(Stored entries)
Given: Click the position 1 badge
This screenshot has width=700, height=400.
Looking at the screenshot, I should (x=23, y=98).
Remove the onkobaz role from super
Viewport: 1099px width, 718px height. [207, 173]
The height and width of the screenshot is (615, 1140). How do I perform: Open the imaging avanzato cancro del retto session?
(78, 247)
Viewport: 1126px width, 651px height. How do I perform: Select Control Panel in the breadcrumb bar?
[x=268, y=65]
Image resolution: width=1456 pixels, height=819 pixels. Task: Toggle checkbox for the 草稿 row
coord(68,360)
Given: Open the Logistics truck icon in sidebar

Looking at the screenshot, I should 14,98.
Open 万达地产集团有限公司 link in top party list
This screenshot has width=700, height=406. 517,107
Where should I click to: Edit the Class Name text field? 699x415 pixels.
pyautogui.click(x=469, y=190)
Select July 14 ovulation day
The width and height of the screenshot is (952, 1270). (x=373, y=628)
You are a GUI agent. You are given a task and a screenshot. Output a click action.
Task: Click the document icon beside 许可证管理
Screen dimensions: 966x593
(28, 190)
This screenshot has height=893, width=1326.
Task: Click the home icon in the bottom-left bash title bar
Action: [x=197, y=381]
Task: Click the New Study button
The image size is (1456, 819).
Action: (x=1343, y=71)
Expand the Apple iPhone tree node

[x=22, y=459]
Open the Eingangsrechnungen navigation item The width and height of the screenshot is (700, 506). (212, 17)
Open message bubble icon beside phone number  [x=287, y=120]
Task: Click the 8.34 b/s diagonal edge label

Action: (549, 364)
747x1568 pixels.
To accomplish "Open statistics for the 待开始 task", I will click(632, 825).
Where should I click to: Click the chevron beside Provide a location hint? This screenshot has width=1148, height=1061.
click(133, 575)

Written request: Copy out only the records from the line that contains "Expand the Apple iPhone tree node" through the line that contains "Action: (549, 364)". Substitute "chat bubble" for "message bubble" and keep everything else unchanged.

The solution:
Expand the Apple iPhone tree node

[x=22, y=459]
Open the Eingangsrechnungen navigation item The width and height of the screenshot is (700, 506). (212, 17)
Open chat bubble icon beside phone number  [x=287, y=120]
Task: Click the 8.34 b/s diagonal edge label

Action: (549, 364)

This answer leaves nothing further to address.